GSA Annual Meeting in Phoenix, Arizona, USA - 2019

Paper No. 288-3
Presentation Time: 2:15 PM


BASSOO Jr., Roy, Department of Geosciences, Baylor University, One Bear Place #97354, Waco, TX 76798 and BEFUS, Kenneth, Geology, Baylor University, One Bear Place #97354, Waco, TX 76798

Diamonds have been mined for the past century from alluvial gravels along the wild rivers deep within Guyana’s Amazon rainforest. The most productive gravels are spatially associated with the eastern escarpment of the Roraima Formation. This geographic proximity suggests that the diamonds are recycled grains eroding from the 2.3 to 2.0 Ga conglomerates of the Roraima Formation.
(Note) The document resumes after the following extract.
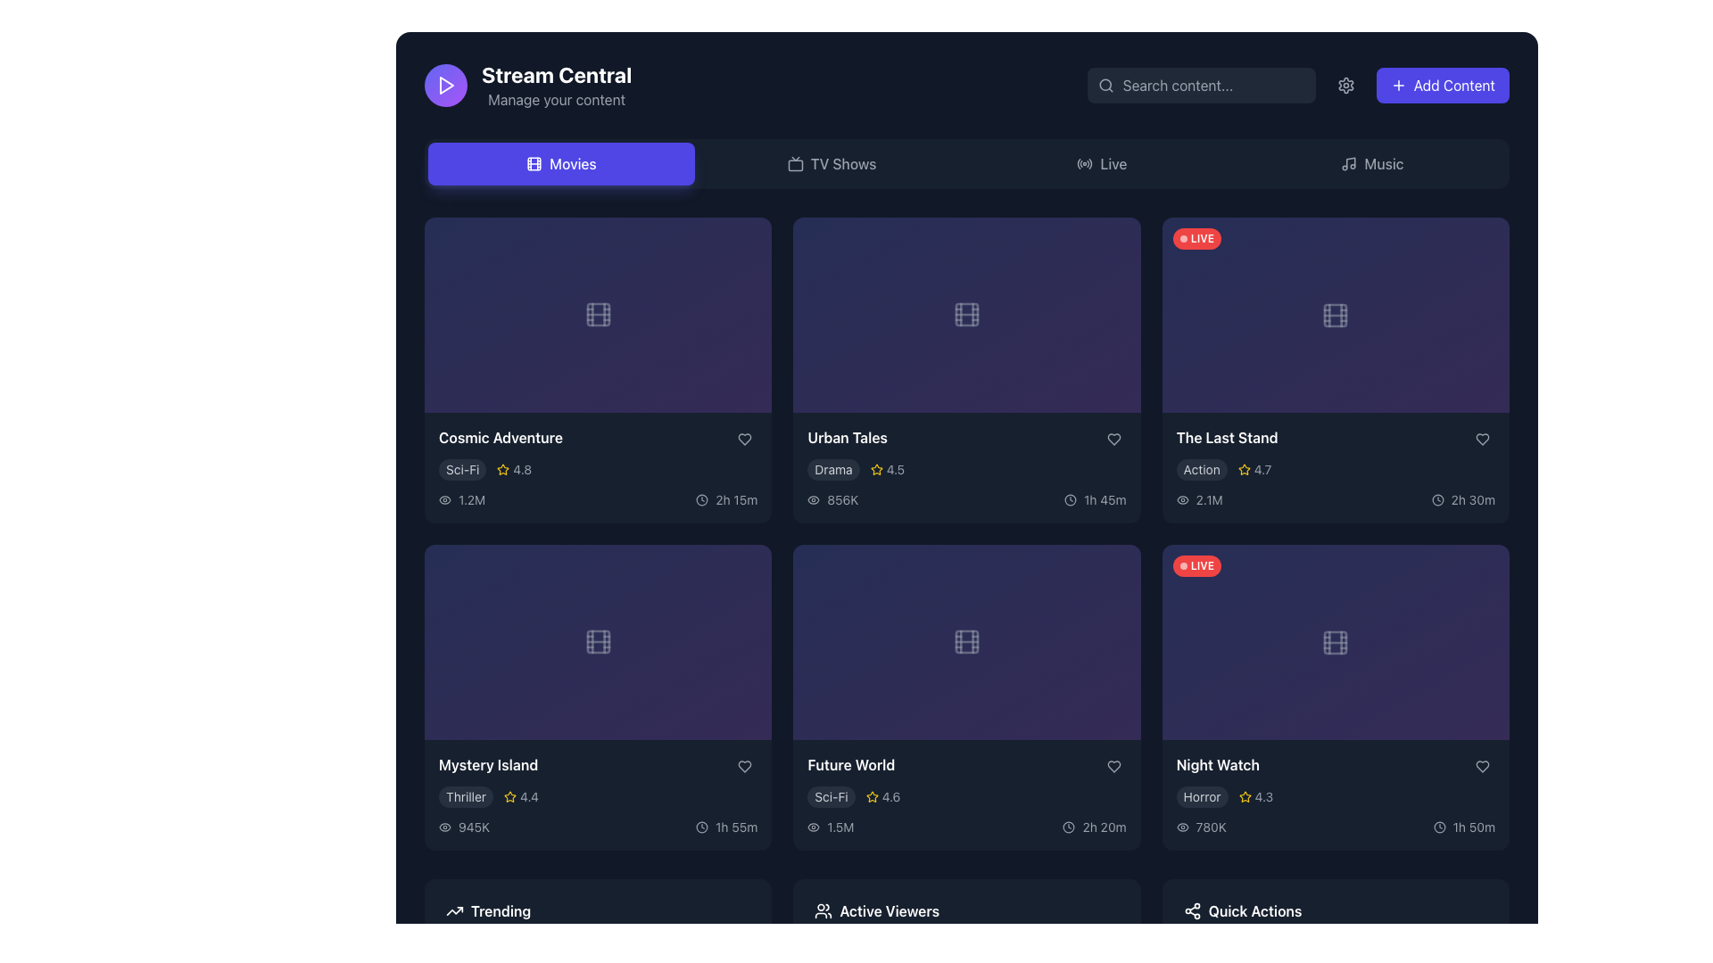 The height and width of the screenshot is (963, 1713). I want to click on the red, rounded rectangular badge with the text 'LIVE' in white, bold, small-cap font, located in the top-left corner of the video thumbnail frame for the 'Night Watch' title, so click(1196, 566).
If true, then Guyana’s diamonds must be even older, making them detrital evidence for some of Earth’s oldest kimberlites. No primary kimberlites have been discovered in Guyana, nor has there been any previous academic study of the diamonds. Exploration has been driven by artisanal miners, called pork knockers in the early 1900s, who prospected using detrital indicator minerals still referred to colloquially as “sweetman”, “tin”, and “carbon”, which are drusy quartz, rutile, and tourmaline, respectively. Typical kimberlite indicator minerals such as chrome diopside and pyrope are not found. Yearly production from the alluvial gravels averages 90,000 carats. Most diamonds are small, ranging from a few points to ~4 carats. Larger diamonds are sometimes found, with historically significant stones up to 57 carats. Guyana’s diamonds are predominantly colorless (G-J), cape yellow (K-M), and brown. Many diamonds have brown, green, and blue-green skins. Pink and green fancy body colors are rare. Diamonds are dodecahedral to octahedral, with lesser cubic and macle forms. Morphologies can be further subdivided into those with abraded surfaces and those not modified by abrasion. Abraded diamonds show various colors in CL whereas most non-abraded diamonds are CL blue. The blue CL response and non-abraded crystals suggest that a yet undiscovered kimberlite source may indeed exist. All diamonds are predominantly Type IaAB with moderate N aggregation and 109±235 ppm average total N; distinctly lower than diamonds from other locations across the Amazonian craton. N aggregation ratios and solid inclusion Raman thermobarometry indicate entrapment pressures of 5.9±0.5 GPa and residence temperatures of 1319±28 ºC. Forsterite is the most common inclusion, with lesser rutile, garnet, coesite and diopside. The inclusions and diamond δ13C ratios of -5.8±2.5‰ indicate upper mantle peridotite paragenesis with a subpopulation of eclogite paragenesis.